L’ÉQUATION devient de plus en plus difficile à résoudre. D’un côté, l’État cherche absolument à maîtriser les comptes de l’assurance-maladie pour réduire le déficit. De l’autre, il est confronté à l’arrivée sur le marché de traitements innovants, mais très onéreux. C’est le cas du Sovaldi (sofosbuvir), un médicament contre l’hépatite C, commercialisé par le laboratoire américain Gilead, dont le coût du traitement s’élève à au moins 56 000 euros par patients. Autrement dit, l’équivalent d’environ 29 000 boîtes de Doliprane ! Circonstance aggravante, plusieurs milliers de patients en France pourraient bénéficier de ce traitement révolutionnaire (voir ci-dessous). Au total, la prise en charge de ce médicament coûterait près d’un milliard d’euros par an à l’assurance-maladie, soit environ 5 % des dépenses du régime général habituellement consacrées aux médicaments (18,63 milliards d’euros en 2013). Le remboursement de ce seul médicament engloutirait la moitié des économies dégagées grâce à la substitution générique. À titre de comparaison, le traitement de la leucémie myéloïde chronique, Glivec, prescrit à 8 000 patients actuellement, a coûté à l’assurance-maladie près de 180 millions d’euros en 2013.
Le casse-tête pour l’État ne fait que commencer. Car selon le président du LEEM, Patrick Errard, les médicaments du type Sovaldi vont « déferler sur le marché au cours des dix prochaines années ». Aussi, lors de la Journée de l’économie de l’officine organisée par « le Quotidien », le président du LEEM a-t-il plaidé en faveur de réformes structurelles de long terme permettant non seulement le financement du système, mais aussi de produits innovants. « Le déficit de la Sécurité sociale est avant tout un problème de recettes », insiste Patrick Errard.

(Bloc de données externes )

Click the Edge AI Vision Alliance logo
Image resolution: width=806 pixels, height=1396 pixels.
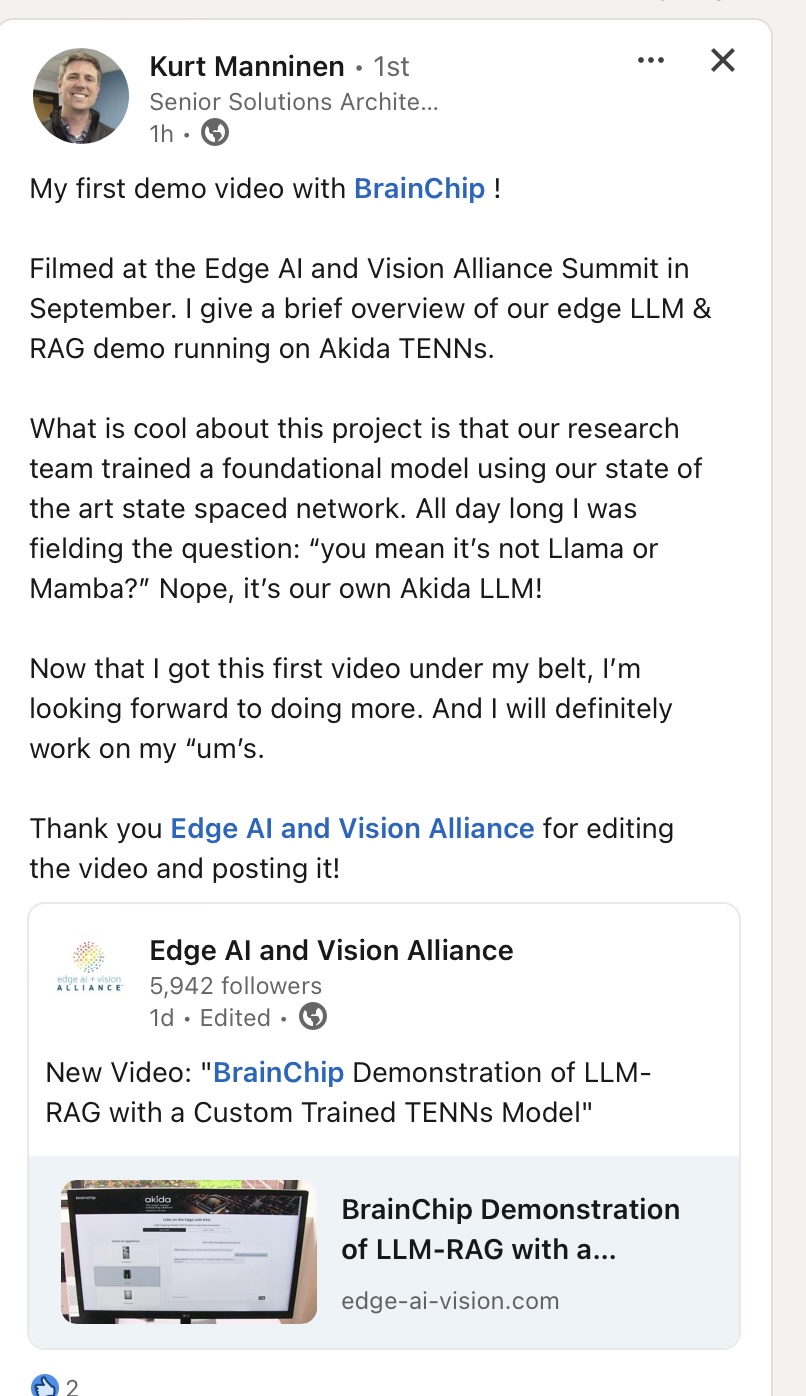coord(90,965)
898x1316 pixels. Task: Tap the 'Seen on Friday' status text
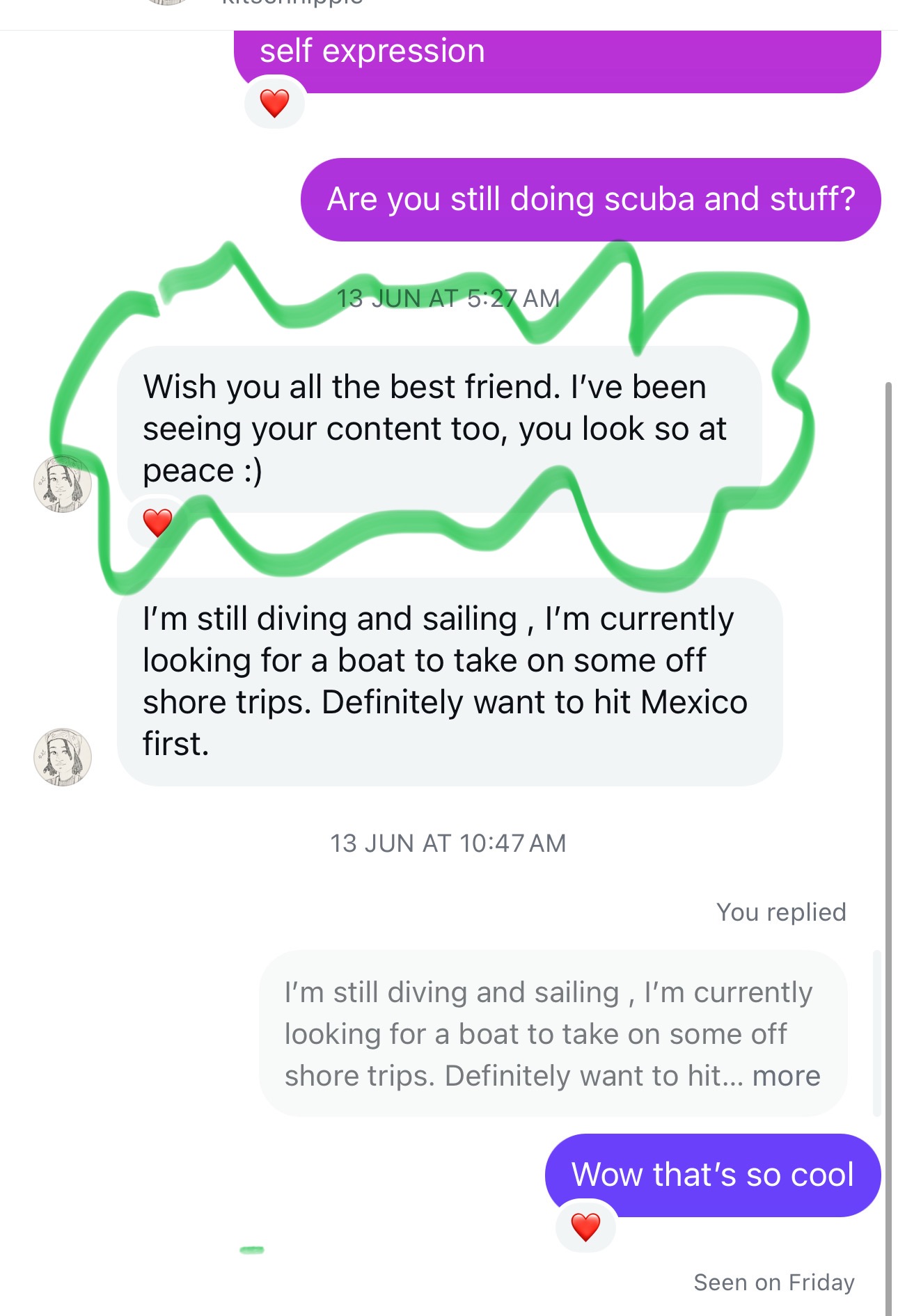pyautogui.click(x=774, y=1283)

La pression sur les fabricants.
Pour l’heure, le gouvernement semble plutôt vouloir faire pression sur les fabricants pour qu’ils revoient leurs prix à la baisse. À défaut, il est prêt à abattre de nouvelles cartes. Déjà, certains hypolipémiants pourraient en faire les frais. Le ministère de la Santé a ainsi décidé que, à partir du 1er novembre 2014, toute nouvelle prescription de médicaments renfermant de la rosuvastatine (Crestor) et de l’ézétimibe seul (Ezetrol) ou en association avec la simvastatine (Inegy) devra faire l’objet d’une demande d’accord préalable établie par le médecin pour que le patient puisse bénéficier du remboursement. Pour certains, les jours du Crestor, l’un des 10 médicaments qui coûtent le plus cher à la Sécu, seraient comptés. Car la nouvelle procédure devrait rebuter bon nombre de prescripteurs qui devront compléter un formulaire et attendre la réponse de l’assurance-maladie avant de rédiger leur ordonnance.En juillet, la ministre de la Santé s’était déjà attaquée à un autre poids lourd du remboursement, le Lucentis. Pour contrer l’explosion des dépenses enregistrées avec ce médicament, Marisol Touraine a fait voter une disposition permettant un élargissement des recommandations temporaires d’utilisation (RTU) afin de faciliter l’utilisation d’un autre produit, moins coûteux, l’Avastin.
En ce qui concerne le Sovaldi, la ministre a décidé d’utiliser une autre tactique, également inédite. Dans le cadre du projet de loi de financement de la Sécurité sociale (PLFSS) pour 2015, Marisol Touraine entend réactiver une mesure autorisant l’État à prélever une partie du chiffre d’affaires (CA) français des laboratoires en cas de dépassement de l’ONDAM* et à réaffecter les montants perçus à l’assurance-maladie. Dans le cas du médicament du Laboratoire Gilead, le PLFSS prévoit le déclenchement de la taxation si le CA des traitements de l’hépatite C dépasse les 450 millions d’euros en 2014, et les 700 millions d’euros en 2015. Le fabricant, qui négocie actuellement le prix définitif de sa spécialité avec le CEPS**, est prévenu. S’il refuse de revoir son prix à la baisse, la France utilisera cette arme.
** Comité économique des produits de santé.